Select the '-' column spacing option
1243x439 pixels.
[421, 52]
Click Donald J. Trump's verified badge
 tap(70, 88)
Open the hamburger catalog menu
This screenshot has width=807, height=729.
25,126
§
How to complete this task:
Word for word, restate each of the records above.

Expected answer:
Select the '-' column spacing option
1243x439 pixels.
[421, 52]
Click Donald J. Trump's verified badge
 tap(70, 88)
Open the hamburger catalog menu
This screenshot has width=807, height=729.
25,126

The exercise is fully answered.